Anyway - recently finished up 'The Fault in Our Stars' - definitely a pop-lit book (if I can use a phrase that might not exist), but at times pretty interesting.

Recommended and forced onto me by my mother, I found my else enjoying this novel. John Green writes about Hazel, a terminally ill teenager (cancer), who is both intelligent and incredibly deprecating. She meets another cancerous teenager, Augustus, and they basically fall in love and then end up in Amsterdam to meet a famous novelist they both admire. The love aspect of this story was a bit corny, to be honest, but Green writes about cancer, pain, the frustrations of being sick, and a whole world of medical smothering with such irreverence and humour I couldn't help but enjoy it. Additionally, the parental characters were all insanely touching and very moving - they had minor parts in the novel, but managed to convey a sense of intense and genuine parental love (although having not been a parent I'm, like, projecting here).

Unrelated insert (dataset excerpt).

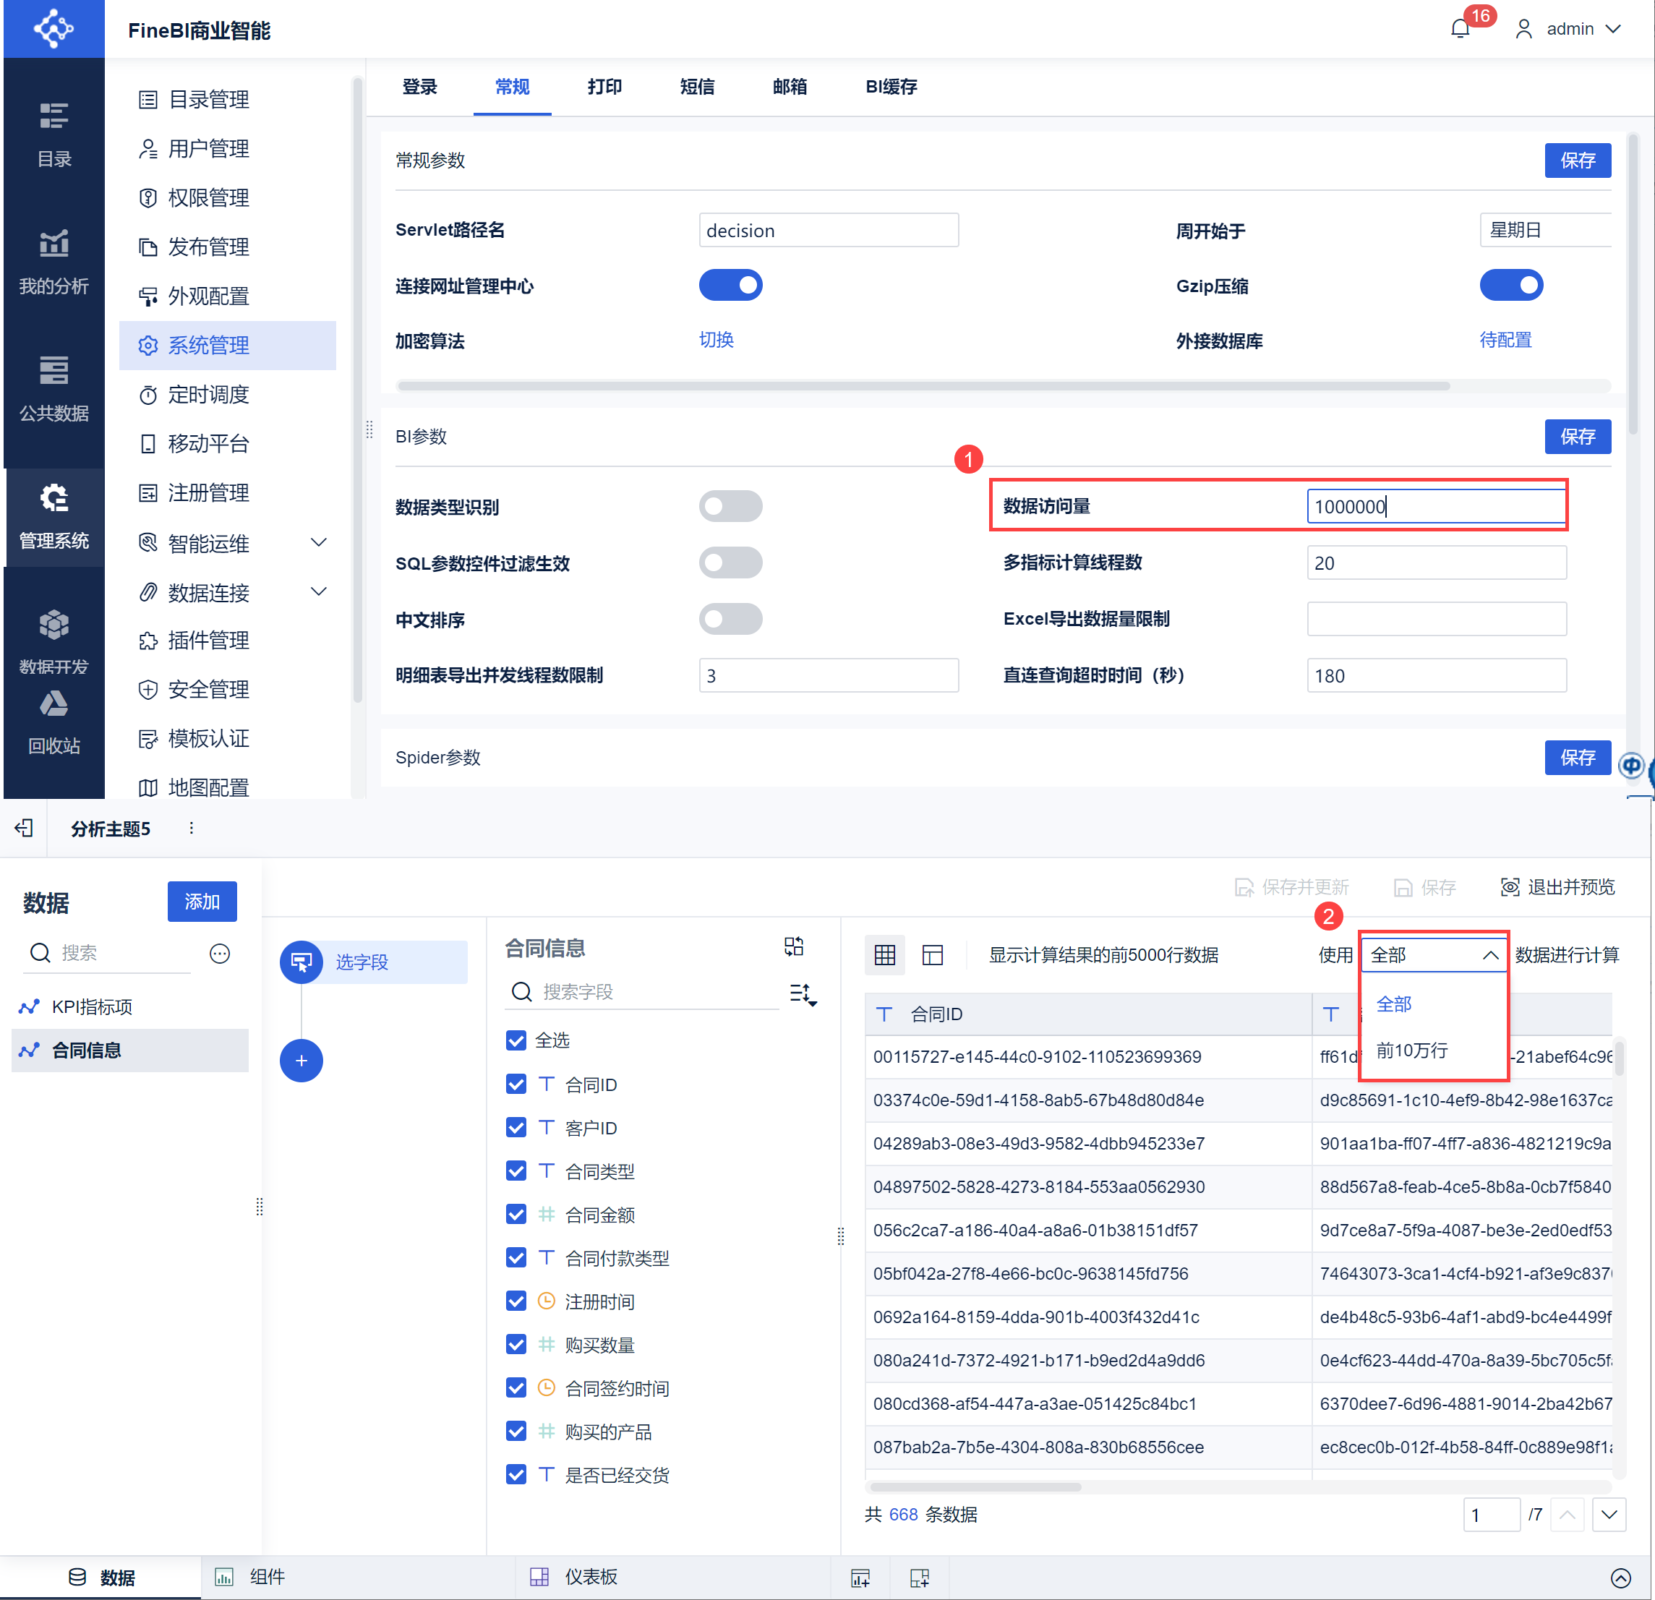Uncheck the 合同金额 field checkbox

click(x=516, y=1214)
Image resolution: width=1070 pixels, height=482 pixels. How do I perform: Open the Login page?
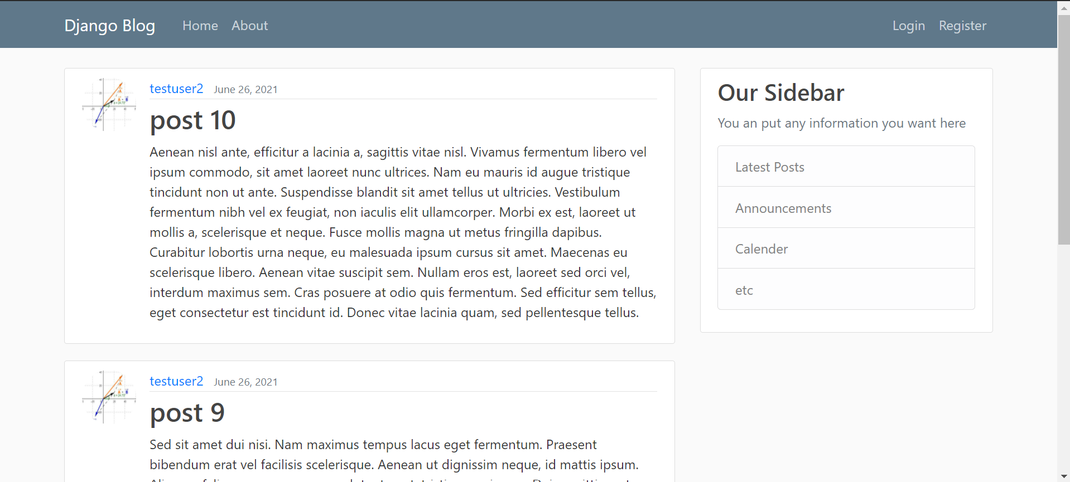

I want to quote the author's note, as I think it demonstrates the tone of the novel quite well:

"This is not so much an author's note as an author's reminder of what was printed in small type a few pages ago: This book is a work of fiction. I made it up. Neither novels or their readers benefit from attempts to divine whether any facts hide inside a story. Such efforts attack the very idea that made-up stories can matter, which is the sort of foundational assumption of our species. I appreciate your cooperation in this manner."

Look, if anything, this book was a bit too clever, the characters a little too well adjusted for people who are slowly and painfully dying without having (really) lived, the personalities a little too unique and complete for teenagers. The minor characters, as well, also seemed a little too polished and squeaky clean. Far from a sin, but definitely something that grated a little.